Artist Mary Lee Abbott of Southampton died on August 23, 2019, at the Kanas Center for Hospice Care on Quiogue. She was 98.
Born July 27, 1921, in New York City, and growing up she spent time there, as well as in Southampton, Cambridge, Massachusetts, and Washington, D.C. Her father was Henry Livermore Abbott, a decorated submarine commander in World War I and a member of Roosevelt’s war cabinet during World War II. Her mother was Elizabeth Grinnell of Boston, a poet and syndicated columnist with Hearst. They divorced when Ms. Abbott was young. Her great-great-great-grandfather was President John Adams.
Ms. Abbott came out as a debutante at the Colony Club in 1941. Known as a great beauty and with an out-going nature, she soon became the “famous Mary Lee Abbott,” the “it girl” about town. Vogue magazine put her on the cover which launched a modeling career she pursued for several years, appearing on the covers of Charm, Harper’s Bazaar and Mademoiselle. In 1943 she married Lewis Teague, also a painter and son of Walter Dorwin Teague, the industrial designer. Mr. Teauge was in the Army Air Corps and she followed him around the country as his postings changed, though he never deployed overseas. Meanwhile, she was reading Proust and studying Utrillo, Cézanne and Picasso. In 1946, back in New York, she and and her husband separated and she made the life-changing decision to leave the comfort and security of her privileged life, moving to a cold water flat at 88 Tenth St. to pursue her art.
In 1949, she went to the Virgin Islands to obtain her divorce from Mr. Teague and met an acquaintance from Southampton, Tom Clyde, who was likewise getting a divorce. They married in May 1950. Mr. Clyde was a retired investor with chronic back problems and preferred spending winters in the warmth of the Caribbean. In Southampton Abbott rented a large barn on a potato farm belonging to the Jablonski family.

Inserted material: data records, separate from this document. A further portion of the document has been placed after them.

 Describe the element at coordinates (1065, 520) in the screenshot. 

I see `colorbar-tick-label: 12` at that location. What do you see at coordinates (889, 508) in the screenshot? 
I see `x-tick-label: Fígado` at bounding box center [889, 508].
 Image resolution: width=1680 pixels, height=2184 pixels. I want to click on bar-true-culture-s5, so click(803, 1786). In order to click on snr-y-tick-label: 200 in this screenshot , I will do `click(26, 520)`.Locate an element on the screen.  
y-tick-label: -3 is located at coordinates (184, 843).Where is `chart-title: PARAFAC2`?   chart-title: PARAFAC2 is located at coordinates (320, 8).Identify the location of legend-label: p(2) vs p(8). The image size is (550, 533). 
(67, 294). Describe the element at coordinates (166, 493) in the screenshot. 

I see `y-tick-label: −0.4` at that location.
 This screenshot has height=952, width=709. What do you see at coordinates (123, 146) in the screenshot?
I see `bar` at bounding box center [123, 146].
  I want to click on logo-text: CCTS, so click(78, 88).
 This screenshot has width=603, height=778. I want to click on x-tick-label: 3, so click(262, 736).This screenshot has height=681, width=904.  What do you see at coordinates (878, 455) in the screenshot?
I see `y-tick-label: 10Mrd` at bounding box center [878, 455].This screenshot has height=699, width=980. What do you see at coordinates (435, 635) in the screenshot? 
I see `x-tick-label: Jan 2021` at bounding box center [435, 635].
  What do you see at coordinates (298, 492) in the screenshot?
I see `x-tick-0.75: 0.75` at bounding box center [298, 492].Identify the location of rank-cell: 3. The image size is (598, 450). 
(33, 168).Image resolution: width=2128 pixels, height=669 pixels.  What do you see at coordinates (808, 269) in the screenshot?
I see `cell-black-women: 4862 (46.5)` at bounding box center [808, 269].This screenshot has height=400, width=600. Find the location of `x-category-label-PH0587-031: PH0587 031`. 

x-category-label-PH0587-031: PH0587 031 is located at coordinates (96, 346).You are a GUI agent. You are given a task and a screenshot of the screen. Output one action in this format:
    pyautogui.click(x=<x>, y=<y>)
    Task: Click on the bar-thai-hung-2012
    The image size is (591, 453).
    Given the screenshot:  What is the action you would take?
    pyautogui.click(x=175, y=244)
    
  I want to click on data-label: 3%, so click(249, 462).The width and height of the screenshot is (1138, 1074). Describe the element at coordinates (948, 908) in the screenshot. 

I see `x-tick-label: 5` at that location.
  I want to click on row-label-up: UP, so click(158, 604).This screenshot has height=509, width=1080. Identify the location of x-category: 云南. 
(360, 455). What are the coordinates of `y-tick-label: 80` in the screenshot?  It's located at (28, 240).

She and MR. Clyde summered on Long Island and wintered in Haiti and St. Croix. It was in the Islands that her work began to flourish. She was enthralled by the mountain landscape and the village markets. She had always felt that she was part of nature and the immersion into the Haitian jungle suited her perfectly.
Painting in the American abstract style, she came of age in New York in the late 1940s and was one of the few women represented in the Abstract Expressionist movement and was a member of the famous artist’s “Club”. She was associated with Jackson Pollock, Barnett Newman, Mark Rothko, Elaine de Kooning, among many others. She was particularly close to Willem de Kooning from 1948, until his death in 1997.
She has exhibited in museum and gallery exhibitions across the country, most recently in “Women of Abstract Expressionism,” organized by the Denver Art Museum in 2016. She was represented by the McCormick Gallery of Chicago.
Survivors said she had a lifelong love and affinity for animals, nature and all living things. She saw beauty in everything and her interests in nature and the power of artistic expression were at the core of her existence. She had an irrepressibly positive outlook on life that was infectious.
She is survived by a half-sister, Elizabeth “Bea” Abbott de Mowbray of London; and a half-brother, Peter Munroe, whose residence is unknown; ang Thomas “Toby” Clyde of Boston. She was predeceased by a brother, William Henry Grafton Abbott.
Burial will be in the famiy plot in Boston. A memorial service is being planned for the fall in Southampton.
Memorial donations may be made to Southampton Animal Shelter Foundation.